Black carbon particles—often referred to as “soot particles”— in snow are larger than expected, according to a new study led by scientists at NOAA’s Cooperative Institute for Research in Environmental Sciences (CIRES). Black carbon in snow contributes to climate warming and this finding suggests that the warming produced by black carbon in snow could be currently overestimated by as much as 30 percent.
“For the first time, we looked at the size of these particles in snow, and found that they can be larger than in the air,” said lead author CIRES scientist Joshua Schwarz, who works at NOAA’s Earth System Research Laboratory. ”This is important for our understanding of how black carbon interacts with the atmosphere and how it can affect climate.”
Black carbon is a byproduct of combustion—both vehicle engines and cooking fires release these small dark particles into the air. Eventually the particles return to the ground in rain, snow, or by hitting the landscape. Whereas white snow reflects most of the sun’s rays, darker soot-tainted snow will absorb more of the incoming radiation, changing the energy absorbed by the landscape and the rate at which the snow melts and exposes darker ground.

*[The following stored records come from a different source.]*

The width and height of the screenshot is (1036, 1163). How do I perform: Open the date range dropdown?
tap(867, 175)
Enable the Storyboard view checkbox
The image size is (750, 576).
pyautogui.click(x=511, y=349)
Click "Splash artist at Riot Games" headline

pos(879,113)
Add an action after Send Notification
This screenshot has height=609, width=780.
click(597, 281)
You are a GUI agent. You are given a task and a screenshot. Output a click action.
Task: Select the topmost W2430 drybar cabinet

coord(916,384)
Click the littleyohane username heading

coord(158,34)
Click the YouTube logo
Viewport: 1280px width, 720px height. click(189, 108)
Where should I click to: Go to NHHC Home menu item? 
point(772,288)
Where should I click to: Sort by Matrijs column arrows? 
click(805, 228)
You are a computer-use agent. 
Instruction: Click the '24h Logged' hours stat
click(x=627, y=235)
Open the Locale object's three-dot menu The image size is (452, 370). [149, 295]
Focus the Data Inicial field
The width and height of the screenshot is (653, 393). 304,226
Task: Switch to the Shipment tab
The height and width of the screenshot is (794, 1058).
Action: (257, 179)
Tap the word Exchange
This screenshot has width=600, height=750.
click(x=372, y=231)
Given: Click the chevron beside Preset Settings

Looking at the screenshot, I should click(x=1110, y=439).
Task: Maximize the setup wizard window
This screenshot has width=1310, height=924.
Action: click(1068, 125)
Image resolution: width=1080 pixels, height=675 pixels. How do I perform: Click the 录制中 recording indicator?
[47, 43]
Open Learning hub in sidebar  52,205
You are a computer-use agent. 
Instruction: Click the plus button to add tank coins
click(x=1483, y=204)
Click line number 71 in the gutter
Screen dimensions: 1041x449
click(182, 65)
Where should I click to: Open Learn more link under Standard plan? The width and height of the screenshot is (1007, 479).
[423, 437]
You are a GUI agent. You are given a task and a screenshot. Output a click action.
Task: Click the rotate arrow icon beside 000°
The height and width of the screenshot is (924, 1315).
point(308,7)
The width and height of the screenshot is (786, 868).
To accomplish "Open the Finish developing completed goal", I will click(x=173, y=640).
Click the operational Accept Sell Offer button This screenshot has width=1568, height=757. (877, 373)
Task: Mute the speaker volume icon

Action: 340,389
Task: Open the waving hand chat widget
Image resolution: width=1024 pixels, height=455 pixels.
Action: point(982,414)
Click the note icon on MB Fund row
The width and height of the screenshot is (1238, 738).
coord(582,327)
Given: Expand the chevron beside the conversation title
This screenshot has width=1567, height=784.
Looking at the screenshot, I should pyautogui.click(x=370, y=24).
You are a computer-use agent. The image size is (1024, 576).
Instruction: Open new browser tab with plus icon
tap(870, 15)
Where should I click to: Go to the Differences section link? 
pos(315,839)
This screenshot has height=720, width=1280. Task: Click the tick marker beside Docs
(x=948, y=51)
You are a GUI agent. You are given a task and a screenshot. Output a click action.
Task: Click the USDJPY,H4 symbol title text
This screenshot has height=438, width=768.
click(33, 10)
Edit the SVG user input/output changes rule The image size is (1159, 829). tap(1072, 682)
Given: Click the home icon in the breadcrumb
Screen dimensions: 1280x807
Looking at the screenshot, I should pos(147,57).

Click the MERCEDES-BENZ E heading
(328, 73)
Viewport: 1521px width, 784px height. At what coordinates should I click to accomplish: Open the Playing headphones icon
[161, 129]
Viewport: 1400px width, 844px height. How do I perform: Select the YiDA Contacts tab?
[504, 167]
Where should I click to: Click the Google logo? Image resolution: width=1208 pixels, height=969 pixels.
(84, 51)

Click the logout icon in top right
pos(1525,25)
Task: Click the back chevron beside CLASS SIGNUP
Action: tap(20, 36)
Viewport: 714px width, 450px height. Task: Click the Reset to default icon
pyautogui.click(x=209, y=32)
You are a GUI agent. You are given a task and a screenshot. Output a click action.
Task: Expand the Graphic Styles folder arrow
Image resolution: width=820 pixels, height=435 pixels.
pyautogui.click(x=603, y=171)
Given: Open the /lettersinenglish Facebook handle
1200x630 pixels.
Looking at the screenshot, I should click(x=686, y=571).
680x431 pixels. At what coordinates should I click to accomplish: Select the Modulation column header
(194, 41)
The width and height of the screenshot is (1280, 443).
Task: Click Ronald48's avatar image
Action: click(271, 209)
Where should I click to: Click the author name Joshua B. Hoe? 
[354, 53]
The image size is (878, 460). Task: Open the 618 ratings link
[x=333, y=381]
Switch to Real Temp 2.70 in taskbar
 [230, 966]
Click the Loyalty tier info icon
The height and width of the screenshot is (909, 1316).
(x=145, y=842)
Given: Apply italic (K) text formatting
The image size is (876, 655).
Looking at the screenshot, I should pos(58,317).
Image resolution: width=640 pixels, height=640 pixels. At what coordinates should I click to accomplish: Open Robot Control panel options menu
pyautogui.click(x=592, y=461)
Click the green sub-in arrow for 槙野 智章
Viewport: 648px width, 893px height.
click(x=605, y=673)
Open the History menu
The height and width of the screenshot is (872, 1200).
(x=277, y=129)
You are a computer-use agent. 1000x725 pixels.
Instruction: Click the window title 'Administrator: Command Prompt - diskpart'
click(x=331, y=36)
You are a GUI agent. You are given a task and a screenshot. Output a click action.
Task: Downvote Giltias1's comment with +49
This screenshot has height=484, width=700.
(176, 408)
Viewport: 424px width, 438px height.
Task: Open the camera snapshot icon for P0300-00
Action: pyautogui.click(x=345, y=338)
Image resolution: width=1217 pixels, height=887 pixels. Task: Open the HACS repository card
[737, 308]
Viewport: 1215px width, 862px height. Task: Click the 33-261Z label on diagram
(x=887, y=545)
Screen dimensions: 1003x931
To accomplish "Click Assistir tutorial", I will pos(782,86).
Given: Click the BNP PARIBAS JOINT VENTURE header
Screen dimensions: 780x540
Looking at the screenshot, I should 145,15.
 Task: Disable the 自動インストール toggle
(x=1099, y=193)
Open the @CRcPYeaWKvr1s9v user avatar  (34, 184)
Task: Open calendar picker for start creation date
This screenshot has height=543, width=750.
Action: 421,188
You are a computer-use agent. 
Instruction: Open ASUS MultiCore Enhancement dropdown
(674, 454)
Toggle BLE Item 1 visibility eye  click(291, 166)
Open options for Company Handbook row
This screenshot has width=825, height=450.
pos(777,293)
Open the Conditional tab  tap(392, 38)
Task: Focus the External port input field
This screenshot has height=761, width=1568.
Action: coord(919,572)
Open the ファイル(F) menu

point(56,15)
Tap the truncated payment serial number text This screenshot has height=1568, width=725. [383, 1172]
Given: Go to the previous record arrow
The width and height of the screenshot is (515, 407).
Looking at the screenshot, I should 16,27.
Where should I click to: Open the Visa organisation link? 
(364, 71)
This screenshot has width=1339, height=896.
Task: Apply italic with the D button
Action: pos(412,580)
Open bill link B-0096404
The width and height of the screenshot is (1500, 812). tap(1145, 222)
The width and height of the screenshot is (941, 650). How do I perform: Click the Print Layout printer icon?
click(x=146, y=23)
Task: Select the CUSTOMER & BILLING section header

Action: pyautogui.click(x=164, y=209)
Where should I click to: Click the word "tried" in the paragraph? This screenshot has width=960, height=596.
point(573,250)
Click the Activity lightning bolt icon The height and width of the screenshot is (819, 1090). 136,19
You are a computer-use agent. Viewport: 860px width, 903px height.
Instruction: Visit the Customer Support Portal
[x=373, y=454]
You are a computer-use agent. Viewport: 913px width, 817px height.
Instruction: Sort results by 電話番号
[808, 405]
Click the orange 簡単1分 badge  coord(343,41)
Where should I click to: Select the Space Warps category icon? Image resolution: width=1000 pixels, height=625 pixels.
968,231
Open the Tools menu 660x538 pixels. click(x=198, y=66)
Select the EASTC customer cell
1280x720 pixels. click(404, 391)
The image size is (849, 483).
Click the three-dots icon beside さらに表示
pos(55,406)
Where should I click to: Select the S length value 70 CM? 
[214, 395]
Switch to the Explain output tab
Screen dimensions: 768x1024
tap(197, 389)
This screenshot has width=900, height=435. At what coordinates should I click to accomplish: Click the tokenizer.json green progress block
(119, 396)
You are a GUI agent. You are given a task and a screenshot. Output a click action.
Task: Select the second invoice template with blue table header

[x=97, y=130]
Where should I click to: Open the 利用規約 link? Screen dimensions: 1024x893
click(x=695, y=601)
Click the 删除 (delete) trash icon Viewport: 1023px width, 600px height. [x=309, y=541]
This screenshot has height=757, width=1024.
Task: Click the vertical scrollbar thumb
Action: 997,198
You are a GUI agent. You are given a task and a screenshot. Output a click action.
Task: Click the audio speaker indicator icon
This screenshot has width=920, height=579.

It is not just the net amount of black carbon in the snow that impacts the absorption of the sun’s rays, however—theory suggests the size of the particles should also play a role. Larger particles will absorb less radiation than the same weight of smaller particles. Previous models have assumed that the light absorption of black particles in the snow is approximately the same size as those particles in the atmosphere: an assumption, which if incorrect, could lead to errors in the warming estimates made by these models.
To measure the size of soot particles in the snow—previously unexplored territory—a team of CIRES, NOAA, and Science and Technology Corp. researchers, used an instrument known as the Single Particle Soot Photometer (SP2). The SP2, when installed on aircraft for research flights, can determine the size of black carbon particles in the atmosphere. To measure black carbon’s size in snow, however, the scientists developed a method to apply the SP2 to measuring black carbon’s size in liquid—in this instance, melted snow.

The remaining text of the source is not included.